Terrified (πτυρόμενοι)

Only here in the New Testament. Properly of the terror of a startled horse. Thus Diodorus Siculus, speaking of the chariot-horses of Darius at the battle of Issus: “Frightened (πτυρόμενοι) by reason of the multitude of the dead heaped round them, they shook off their reins” (xvii. 34). Plutarch says: “The multitude is not easy to handle so that it is safe for any one to take the reins; but it should be held sufficient, if, not being scared by sight or sound, like a shy and fickle animal, it accept mastery.”

Which is (ἥτις ἐστὶν)

Seeing that it is.

An evident token (ἔνδειξις)

Only here, Rom 3:25, Rom 3:26; 2Co 8:24. Lit., a pointing out. Used in Attic law of a writ of indictment. A demonstration or proof.

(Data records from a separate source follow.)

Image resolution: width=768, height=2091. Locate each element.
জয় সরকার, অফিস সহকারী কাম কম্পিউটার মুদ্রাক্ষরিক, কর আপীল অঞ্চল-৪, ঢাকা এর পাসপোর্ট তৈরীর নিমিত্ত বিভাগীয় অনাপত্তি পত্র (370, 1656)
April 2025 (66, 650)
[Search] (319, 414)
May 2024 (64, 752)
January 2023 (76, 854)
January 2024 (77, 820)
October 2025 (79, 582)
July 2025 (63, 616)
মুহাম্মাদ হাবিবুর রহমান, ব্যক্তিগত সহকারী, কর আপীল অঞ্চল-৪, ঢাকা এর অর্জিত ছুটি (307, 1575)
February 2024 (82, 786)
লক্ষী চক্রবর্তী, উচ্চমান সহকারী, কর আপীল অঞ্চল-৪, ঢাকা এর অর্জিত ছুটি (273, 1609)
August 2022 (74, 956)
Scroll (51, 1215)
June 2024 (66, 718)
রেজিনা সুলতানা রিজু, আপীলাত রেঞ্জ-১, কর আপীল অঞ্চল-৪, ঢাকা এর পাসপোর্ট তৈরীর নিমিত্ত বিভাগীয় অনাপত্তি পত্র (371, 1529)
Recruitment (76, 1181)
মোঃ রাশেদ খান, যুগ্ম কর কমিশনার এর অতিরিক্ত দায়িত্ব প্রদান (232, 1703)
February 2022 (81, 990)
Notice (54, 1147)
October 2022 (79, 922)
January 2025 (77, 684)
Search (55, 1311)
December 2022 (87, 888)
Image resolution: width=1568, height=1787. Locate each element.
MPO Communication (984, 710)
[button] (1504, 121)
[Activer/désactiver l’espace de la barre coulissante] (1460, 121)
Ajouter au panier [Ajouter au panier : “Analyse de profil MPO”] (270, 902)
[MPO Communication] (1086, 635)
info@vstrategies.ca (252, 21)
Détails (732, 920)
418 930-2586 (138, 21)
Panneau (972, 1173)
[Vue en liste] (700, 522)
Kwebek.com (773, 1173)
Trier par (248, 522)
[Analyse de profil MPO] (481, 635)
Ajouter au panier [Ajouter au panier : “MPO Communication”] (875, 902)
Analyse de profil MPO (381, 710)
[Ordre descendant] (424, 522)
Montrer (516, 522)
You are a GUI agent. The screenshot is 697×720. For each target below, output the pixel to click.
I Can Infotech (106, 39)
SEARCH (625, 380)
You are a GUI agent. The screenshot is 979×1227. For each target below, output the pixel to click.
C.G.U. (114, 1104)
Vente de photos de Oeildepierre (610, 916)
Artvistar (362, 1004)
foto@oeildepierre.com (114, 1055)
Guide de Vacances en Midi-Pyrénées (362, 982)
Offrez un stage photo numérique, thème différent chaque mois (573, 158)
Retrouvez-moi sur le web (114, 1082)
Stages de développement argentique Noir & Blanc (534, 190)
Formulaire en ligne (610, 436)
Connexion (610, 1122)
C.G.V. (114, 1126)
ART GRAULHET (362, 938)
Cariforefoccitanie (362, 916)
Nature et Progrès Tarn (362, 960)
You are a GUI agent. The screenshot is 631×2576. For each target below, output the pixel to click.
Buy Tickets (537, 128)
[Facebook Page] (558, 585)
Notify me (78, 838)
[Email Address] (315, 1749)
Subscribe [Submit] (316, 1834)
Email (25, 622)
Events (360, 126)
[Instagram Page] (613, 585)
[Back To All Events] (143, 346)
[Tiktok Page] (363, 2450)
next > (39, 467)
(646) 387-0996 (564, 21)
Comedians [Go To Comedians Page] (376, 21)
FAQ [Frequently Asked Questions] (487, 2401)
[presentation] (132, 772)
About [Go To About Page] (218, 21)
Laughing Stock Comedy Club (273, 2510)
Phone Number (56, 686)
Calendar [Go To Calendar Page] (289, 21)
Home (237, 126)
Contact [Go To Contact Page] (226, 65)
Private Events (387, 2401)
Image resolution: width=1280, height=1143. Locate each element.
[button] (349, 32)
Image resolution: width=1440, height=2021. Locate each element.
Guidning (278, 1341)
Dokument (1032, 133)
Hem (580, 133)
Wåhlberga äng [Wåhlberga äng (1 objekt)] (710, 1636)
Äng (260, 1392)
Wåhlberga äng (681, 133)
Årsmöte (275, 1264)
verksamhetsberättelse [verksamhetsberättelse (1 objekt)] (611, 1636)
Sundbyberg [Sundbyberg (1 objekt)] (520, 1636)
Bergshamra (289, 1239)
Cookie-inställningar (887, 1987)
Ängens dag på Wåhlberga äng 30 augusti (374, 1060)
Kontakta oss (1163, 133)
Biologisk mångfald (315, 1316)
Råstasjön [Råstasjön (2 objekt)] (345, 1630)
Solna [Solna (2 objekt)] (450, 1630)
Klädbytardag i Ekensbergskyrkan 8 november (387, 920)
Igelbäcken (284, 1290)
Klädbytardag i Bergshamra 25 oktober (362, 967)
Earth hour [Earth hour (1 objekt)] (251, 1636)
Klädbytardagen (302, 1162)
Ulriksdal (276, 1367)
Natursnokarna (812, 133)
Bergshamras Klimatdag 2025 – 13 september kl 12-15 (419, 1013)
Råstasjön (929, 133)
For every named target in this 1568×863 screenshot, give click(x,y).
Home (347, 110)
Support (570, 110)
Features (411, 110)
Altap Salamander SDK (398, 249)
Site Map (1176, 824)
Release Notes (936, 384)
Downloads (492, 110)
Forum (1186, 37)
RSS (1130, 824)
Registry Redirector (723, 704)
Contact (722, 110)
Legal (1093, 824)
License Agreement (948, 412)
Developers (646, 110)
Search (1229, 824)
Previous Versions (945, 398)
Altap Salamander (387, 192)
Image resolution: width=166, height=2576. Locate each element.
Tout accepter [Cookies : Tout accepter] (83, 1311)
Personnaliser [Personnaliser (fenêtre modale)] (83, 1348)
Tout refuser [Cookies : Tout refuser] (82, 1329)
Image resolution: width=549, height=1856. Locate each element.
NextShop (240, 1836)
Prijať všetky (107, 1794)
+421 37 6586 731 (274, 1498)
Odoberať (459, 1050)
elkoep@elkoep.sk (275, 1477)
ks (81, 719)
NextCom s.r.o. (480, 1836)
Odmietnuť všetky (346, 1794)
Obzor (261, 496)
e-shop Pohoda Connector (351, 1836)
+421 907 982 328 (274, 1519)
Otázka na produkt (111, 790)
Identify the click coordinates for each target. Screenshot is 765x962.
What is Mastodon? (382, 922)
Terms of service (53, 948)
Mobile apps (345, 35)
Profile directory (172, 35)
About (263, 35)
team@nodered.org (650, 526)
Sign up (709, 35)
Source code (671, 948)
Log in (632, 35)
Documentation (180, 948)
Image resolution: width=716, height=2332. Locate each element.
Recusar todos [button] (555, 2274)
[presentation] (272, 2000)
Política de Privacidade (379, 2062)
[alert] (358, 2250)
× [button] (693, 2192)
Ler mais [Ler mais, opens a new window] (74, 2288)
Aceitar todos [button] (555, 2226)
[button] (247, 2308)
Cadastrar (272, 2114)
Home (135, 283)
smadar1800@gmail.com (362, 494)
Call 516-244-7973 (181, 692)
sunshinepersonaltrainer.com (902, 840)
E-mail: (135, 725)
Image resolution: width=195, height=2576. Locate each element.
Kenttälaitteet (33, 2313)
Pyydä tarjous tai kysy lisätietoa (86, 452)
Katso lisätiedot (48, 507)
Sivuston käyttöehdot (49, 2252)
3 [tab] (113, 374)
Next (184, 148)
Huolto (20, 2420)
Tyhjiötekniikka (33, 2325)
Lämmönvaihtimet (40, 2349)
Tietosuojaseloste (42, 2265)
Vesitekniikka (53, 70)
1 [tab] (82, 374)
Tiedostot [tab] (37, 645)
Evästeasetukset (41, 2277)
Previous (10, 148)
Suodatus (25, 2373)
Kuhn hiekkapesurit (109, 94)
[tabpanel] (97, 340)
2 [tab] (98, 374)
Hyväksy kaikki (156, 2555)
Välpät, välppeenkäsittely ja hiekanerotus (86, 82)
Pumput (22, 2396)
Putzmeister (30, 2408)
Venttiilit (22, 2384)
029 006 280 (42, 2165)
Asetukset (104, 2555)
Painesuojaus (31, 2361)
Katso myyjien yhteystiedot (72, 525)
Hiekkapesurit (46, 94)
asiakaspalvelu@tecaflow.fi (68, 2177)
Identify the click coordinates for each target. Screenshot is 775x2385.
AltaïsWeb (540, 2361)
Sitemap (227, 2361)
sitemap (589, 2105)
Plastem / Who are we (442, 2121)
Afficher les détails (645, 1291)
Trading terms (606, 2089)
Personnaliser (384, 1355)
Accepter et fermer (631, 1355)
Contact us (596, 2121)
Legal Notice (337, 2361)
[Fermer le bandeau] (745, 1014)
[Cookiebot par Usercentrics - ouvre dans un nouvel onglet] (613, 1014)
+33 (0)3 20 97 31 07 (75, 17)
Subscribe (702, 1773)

To you of salvation (ὑμῖν)

Read ὑμῶν of you. Rev., of your salvation.

And that of God

Rev., from God (ἀπό). Lightfoot finds here an allusion, in accord with striving together, to the sign of life or death given by the populace in the amphitheater when a gladiator was vanquished, by turning the thumbs up or down. “The christian gladiator does not anxiously await the signal of life or death from the fickle crowd. The great Director of the contest Himself has given him a sure token of deliverance.”